A. PI3K inhibitors reduce plaque numbers in p85-deficient cells. Drugs were added to p85-deficient cells post viral adsorption at different concentrations. The concentration of drug needed to reduce plaque numbers by half (IC₅₀) was calculated by fitting the data to a linear regression model using Prism software (GraphPad Prism Software, Inc., La Jolla, CA). IC₅₀ values are lower for p85-deficient cells. Results are from three independent trials. B. Summary of vaccinia virus morphogenesis in p85-deficient cells or following PI3K inhibitor treatment.

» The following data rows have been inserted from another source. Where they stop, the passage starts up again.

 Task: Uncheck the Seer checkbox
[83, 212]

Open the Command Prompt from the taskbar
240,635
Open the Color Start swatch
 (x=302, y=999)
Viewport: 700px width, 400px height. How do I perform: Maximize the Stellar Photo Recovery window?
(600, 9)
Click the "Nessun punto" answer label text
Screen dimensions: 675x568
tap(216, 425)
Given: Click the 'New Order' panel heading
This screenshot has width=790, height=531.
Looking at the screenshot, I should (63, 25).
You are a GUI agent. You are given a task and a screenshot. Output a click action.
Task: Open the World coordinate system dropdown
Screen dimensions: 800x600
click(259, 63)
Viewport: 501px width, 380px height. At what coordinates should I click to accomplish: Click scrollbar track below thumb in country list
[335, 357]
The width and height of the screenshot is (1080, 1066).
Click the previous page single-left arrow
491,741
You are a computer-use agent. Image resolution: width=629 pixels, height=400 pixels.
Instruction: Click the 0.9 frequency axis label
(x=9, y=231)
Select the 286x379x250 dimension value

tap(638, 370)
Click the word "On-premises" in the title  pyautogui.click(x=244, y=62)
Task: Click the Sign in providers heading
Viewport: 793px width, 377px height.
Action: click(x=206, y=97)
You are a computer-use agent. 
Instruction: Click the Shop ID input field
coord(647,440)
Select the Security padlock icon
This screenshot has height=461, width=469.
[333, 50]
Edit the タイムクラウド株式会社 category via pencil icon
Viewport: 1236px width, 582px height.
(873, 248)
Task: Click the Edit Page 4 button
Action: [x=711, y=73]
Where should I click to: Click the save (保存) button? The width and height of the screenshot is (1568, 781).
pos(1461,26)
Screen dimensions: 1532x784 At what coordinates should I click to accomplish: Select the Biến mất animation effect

After VV entry (1) virion uncoating and early protein synthesis occurs (2). These steps are followed by late protein production (3), formation of viral replication centers and viral crescents (4). Crescents envelope viroplasm to form immature virions (IV, 5). The cores of IV condense to form mature virions (IMV, 6). A subset of the IMV traffic to the Golgi Complex where they are enveloped in a host cell derived membrane to form IEV (7). IEV fuse with the plasma membrane, releasing virus to the extracellular milieu, (CEV, 8). CEV form actin tails beneath the virus and ultimately, release to form extracellular enveloped virions (EEV, 9). Our results suggest that involvement of PI3Ks at steps 2,3,5, and 7. Steps 2 and 7 are disrupted in the p85-deficient cells, AS1 treatment disrupts steps 3 and 5, and AS2 disrupts steps 7. Thus, PI3K usage by VV is redundant; multiple PI3Ks acting at each of several steps regulate VV morphogenesis.